Chapitre 2
— Alors, comment c’était ? m’interroge Maman lorsque Emeric m’a déposé devant la porte d’entrée, avant de partir à son rendez-vous.
Je délaisse mes chaussures dans le meuble prévu à cet effet,et m’avance dans la cuisine. L’odeur, si reconnaissable et divine, de l’alliage entre sauce tomate et béchamel, le tout agrémenté d’emmental, s’infiltre dans mes narines. Je n’ai pas besoin de voir pour savoir que Maman prépare des lasagnes à la bolognaise, mon plat favori.
— Très bien, mon professeur principal et de français, M.Lazlai, est un bon enseignant.
— Tant mieux, tu nous raconteras ta journée ce soir à table, quand Emeric sera rentré. Il va être si heureux que ce se soit bien passé ! En attendant, tu peux aller dans ta chambre, fais tes devoirs si tu en as et sois prêt à dîner à vingt heures.(Maman s'interrompt, comme si elle hésitait, puis décide d'évoquer ce qui lui brûle les lèvres.) Il t'aime tellement, tu sais.
— Je le sais, Maman, moi aussi, je l'apprécie énormément, ne t'inquiète pas.
Elle n'ajoute rien, je m'éclipse donc et pénètre dans ma chambre, au bout du couloir, puis je ferme délicatement la porte. Le parquet grince légèrement lorsque j'ouvre la fenêtre pour aérer un peu. Le doux chant des oiseaux me parvenant, je me dirige vers mon lit et dépose au passage mon sac à dos sur mon bureau. Je m'allonge dessus et contemple le plafond blanc.
Avec Maman, nous avons vécu une éternité seulement tous les deux, ce n'était pas forcément la belle vie, mais nous étions ensemble. Ensemble contre le monde. Alors, elle se soucie de savoir si j'accepte ce nouvel homme qui est entré dans nos vies quatre mois auparavant.
Papa est mort quand j'avais six ans, dans un accident de voiture. J'étais avec lui ce jour-là. Je n'en garde aucun souvenir, maman m'a expliqué bien plus tard que l'automobile a glissé sur le verglas cet hiver-là et est allée s'enfoncer dans un de ces arbres qui bordent la route. Mis à part quelques égratignures, je m'en suis sorti indemne. Encore aujourd'hui, je ne peux m'empêcher de culpabiliser : j'ai survécu, mais Papa a péri. Bien que non-croyante, maman a remercié tous les dieux de l'univers d'avoir sauvé son unique fils. Mais ce décès l'a anéantie.
Il lui aura fallu trois ans pour s'en remettre. Trois longues années où nous nous sommes nourris de raviolis en boîte et de pâtes. Trois longues années pendant lesquelles nous avons dormi dans un appartement minuscule et précaire qui empestait l'humidité. Trois longues années où les sanglots rompaient le silence de la nuit, où j’ai dû grandir plus vite pour me débrouiller seul quand Maman n’allait pas bien. Tout cela parce que maman touchait le fond, aussi bien moralement que financièrement. Quand je lui demandais où était parti Papa, elle me répondait avec un sourire crispé :
— En voyage, mon chéri, pour un long voyage…
Et elle me prenait dans ses bras en fondant en larmes.
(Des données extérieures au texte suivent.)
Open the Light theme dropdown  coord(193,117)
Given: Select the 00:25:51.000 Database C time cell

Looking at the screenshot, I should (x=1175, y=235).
Trente-six mois plus tard, du jour au lendemain, tout a changé. Elle a remonté la pente, façon fusée, et elle a trouvé un emploi chez TopDay. Son travail consistait à vendre des vêtements, plus elle en vendait, plus elle gagnait de l’argent. Apparemment, elle avait un don, car les clients ne désiraient qu'elle et chaque mois un mince salaire couplé à des primes arrivait dans son compte en banque. Nous n'étions pas riches, certes, mais nous n'étions plus sous le seuil de pauvreté. Elle a ainsi pu louer un appartement convenable avec deux chambres et une grande salle de séjour, sans odeur d'humidité. Elle a acheté d'occasion tout un lot de jolis meubles pour presque rien et j'ai également reçu quelques habits flambant neufs. La joie a réchauffé nos vies comme un rayon de soleil après une longue averse. Dans notre ciel persistaient certes des nuages, mais nous nous concentrions sur le bleu.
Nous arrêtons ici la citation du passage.